▶ _DATASET RECORDS_:
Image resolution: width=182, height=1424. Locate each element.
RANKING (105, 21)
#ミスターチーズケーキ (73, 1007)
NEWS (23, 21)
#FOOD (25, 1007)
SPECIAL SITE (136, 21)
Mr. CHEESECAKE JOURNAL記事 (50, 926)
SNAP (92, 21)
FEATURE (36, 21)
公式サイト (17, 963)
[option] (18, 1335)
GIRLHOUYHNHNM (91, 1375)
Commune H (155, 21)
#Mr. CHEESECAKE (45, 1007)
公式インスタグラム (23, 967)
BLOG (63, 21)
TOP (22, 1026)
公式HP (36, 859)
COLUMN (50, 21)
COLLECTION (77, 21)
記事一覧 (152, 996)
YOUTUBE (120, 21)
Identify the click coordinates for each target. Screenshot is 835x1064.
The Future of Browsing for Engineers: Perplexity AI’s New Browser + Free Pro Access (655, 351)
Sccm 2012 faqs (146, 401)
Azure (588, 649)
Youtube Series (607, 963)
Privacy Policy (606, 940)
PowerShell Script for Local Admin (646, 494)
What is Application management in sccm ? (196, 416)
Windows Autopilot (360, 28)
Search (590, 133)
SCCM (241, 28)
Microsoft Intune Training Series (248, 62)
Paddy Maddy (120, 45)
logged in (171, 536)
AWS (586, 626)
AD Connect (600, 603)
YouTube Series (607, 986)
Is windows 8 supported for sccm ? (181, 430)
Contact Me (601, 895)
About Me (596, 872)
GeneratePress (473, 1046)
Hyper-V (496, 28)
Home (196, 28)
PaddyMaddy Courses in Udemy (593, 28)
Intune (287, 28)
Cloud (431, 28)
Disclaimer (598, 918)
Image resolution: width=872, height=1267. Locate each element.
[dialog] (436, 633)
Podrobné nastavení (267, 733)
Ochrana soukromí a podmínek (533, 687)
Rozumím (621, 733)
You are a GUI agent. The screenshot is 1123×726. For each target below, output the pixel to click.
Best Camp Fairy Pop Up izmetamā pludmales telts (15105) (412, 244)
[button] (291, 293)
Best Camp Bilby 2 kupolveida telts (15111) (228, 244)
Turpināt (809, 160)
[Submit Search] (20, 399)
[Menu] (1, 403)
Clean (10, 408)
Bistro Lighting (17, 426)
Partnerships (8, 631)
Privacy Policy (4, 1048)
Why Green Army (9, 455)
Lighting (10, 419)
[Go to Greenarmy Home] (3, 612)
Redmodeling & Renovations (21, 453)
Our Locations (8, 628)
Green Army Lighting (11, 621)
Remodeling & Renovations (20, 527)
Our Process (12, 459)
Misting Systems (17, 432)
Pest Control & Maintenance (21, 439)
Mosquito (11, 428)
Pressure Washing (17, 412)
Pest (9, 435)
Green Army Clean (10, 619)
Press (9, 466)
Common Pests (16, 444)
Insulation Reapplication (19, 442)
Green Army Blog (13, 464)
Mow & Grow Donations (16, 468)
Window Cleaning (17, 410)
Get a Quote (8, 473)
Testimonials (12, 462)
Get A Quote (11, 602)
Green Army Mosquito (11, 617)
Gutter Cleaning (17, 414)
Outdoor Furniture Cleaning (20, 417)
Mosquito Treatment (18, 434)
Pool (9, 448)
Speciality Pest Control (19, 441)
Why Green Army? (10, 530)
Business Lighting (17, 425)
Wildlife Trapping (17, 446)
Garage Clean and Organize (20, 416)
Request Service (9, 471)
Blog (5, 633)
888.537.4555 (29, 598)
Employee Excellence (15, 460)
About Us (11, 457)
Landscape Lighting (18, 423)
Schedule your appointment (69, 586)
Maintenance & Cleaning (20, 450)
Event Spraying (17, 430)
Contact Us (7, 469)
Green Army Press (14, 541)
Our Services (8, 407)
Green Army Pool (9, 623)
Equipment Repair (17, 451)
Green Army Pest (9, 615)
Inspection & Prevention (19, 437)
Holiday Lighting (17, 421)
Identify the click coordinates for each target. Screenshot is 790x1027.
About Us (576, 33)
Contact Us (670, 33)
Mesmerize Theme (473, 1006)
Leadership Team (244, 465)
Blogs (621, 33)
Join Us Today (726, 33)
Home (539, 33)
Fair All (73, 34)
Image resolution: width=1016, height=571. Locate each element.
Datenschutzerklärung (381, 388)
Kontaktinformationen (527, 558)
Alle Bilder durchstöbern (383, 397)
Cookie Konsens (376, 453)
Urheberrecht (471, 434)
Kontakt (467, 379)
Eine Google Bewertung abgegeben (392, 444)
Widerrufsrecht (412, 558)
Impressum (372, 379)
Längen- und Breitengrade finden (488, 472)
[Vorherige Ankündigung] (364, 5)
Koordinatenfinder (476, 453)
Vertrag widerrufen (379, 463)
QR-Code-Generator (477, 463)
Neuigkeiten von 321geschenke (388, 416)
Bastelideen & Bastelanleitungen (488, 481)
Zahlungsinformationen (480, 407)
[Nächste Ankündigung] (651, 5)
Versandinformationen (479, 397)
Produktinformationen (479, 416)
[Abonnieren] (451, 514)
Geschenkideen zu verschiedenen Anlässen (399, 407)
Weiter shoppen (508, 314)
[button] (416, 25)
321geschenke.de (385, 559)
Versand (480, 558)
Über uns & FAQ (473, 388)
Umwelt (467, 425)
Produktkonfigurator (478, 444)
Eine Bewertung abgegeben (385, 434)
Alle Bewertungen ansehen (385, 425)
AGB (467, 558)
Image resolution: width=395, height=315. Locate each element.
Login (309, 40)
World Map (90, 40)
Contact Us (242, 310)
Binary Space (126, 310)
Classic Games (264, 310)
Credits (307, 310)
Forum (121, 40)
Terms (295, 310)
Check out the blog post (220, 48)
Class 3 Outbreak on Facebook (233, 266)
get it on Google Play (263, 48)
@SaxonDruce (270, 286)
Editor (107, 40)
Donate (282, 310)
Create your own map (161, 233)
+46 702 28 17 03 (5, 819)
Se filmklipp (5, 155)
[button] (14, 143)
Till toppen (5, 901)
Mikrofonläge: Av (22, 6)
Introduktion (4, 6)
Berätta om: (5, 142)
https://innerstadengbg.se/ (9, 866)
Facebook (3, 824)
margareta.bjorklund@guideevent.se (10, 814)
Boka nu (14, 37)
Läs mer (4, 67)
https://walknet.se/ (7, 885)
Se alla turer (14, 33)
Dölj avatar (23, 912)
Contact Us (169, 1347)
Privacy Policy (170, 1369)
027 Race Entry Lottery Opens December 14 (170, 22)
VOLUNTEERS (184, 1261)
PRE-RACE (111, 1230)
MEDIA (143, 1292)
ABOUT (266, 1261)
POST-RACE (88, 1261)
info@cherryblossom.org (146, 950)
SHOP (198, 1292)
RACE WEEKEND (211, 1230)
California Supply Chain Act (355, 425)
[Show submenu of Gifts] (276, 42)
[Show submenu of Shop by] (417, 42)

▶ _WRITTEN REQUEST_:
Can you repeat only the lines between the one holding "Check out the blog post (220, 48)" and the one holding "Facebook (3, 824)", inclusive, shifting every coordinate in them by -146 and leaving all other text unchanged?

▶ _SOLUTION TO THIS EXERCISE_:
Check out the blog post (74, -98)
Class 3 Outbreak on Facebook (87, 120)
get it on Google Play (117, -98)
@SaxonDruce (124, 140)
Editor (-39, -106)
Donate (136, 164)
Create your own map (15, 87)
+46 702 28 17 03 (-141, 673)
Se filmklipp (-141, 9)
[button] (-132, -3)
Till toppen (-141, 755)
Mikrofonläge: Av (-124, -140)
Introduktion (-142, -140)
Berätta om: (-141, -4)
https://innerstadengbg.se/ (-137, 720)
Facebook (-143, 678)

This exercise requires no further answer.